I offered him a hesitant smile. He tilted his head slightly as he stared at me with a little spark of interest in his eyes. I couldn’t manage to hold his eye contact, so I shifted my gaze to one of the bookshelves behind him. Was I supposed to hold eye contact for the whole conversation? That felt like too much. What if he thought I was on drugs? What if he thought I was being rude if I didn’t make enough eye contact? God - this was why I only talked to my cat.
“Lane, you don’t need to think about what to tell me. All you have to do is listen to my questions and answer honestly. If you’re too uncomfortable with any of my questions, just let me know and we’ll table it until a future session. I can imagine how difficult it must be after being out of practice for a few years. You’re twenty-one, correct?” He waited for my nod. “Yes, and you mentioned on our intake form that you were eighteen when you stopped going to your previous therapist, so it’s understandable for this to feel a bit unnerving.”
“Can you just start asking your questions, please?”
Dr. Cohen shook his head in amusement and flipped open a small notebook.
“Sure, Lane, I can start asking my questions now. Impatient little thing,” he heartily laughed. “Well, how about we go ahead and get started with a few easy ones to ease you into it? Are you in school?”
“Yes, I’m in my third year. Lately most of my classes have been online. Right now, I just have to be on campus one night a week.”

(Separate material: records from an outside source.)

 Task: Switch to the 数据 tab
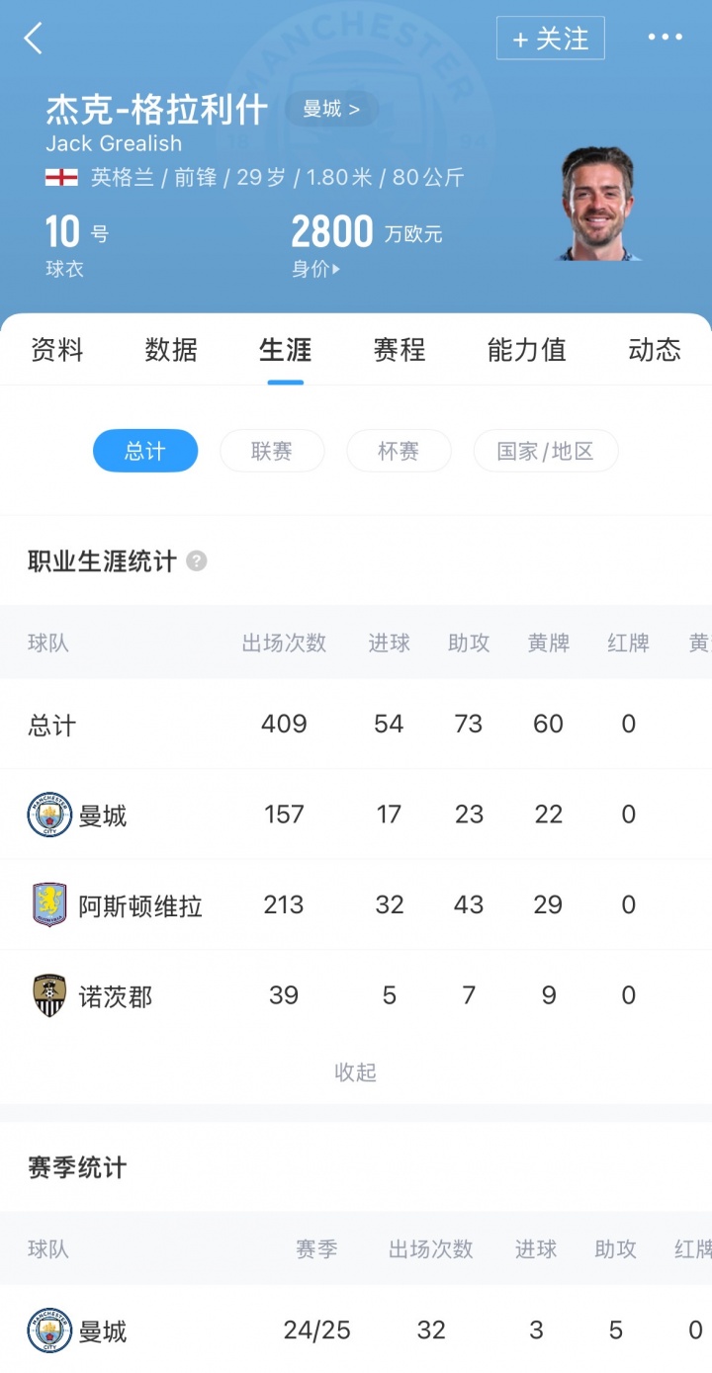(x=171, y=350)
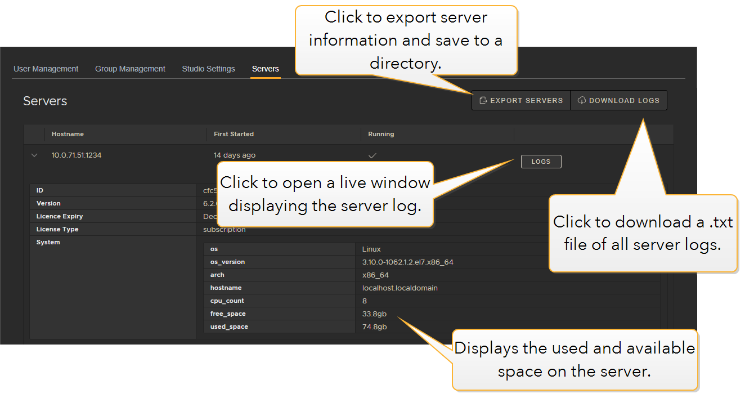The image size is (745, 398).
Task: Switch to the User Management tab
Action: click(x=46, y=69)
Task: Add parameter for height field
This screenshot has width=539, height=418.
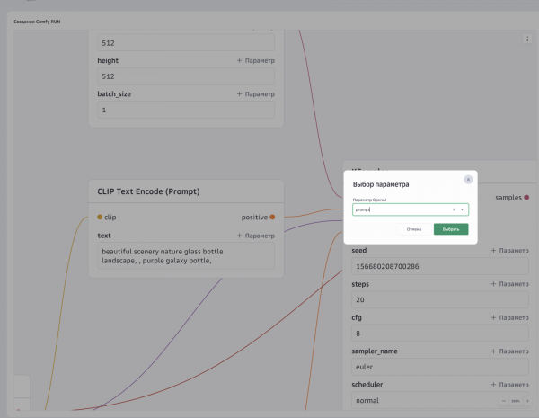Action: click(256, 60)
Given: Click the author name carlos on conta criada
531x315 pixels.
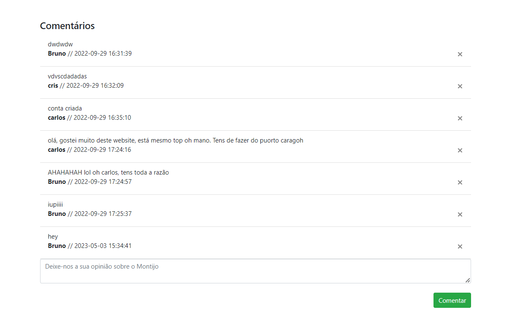Looking at the screenshot, I should coord(56,117).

“That sounds great, Lane. What are you studying?” He beamed.
“I’m an English major. I haven’t quite figured out what I want to do after college though. Which is a bit stressful since I only have a year left before graduation.” I grimaced, trying not to let the anxiety creep in.
“A lot of your classmates are probably feeling the exact same way. I’m sure you’ll figure it out. If you ever want to talk it over, I’m here for you. How’s your social life currently?”
“Dead?” I laughed, which in turn got a chuckle from him. “Well, I talk to some people online. Like through social media and games. I have a friend that lives near me, so we do things together sometimes, but he’s usually pretty busy with his work. I’m sure my parents would hang out with me if I didn’t move two states away for school,” I grinned.
“I’m glad to hear you have a relationship with your parents. Are they pretty supportive of you?”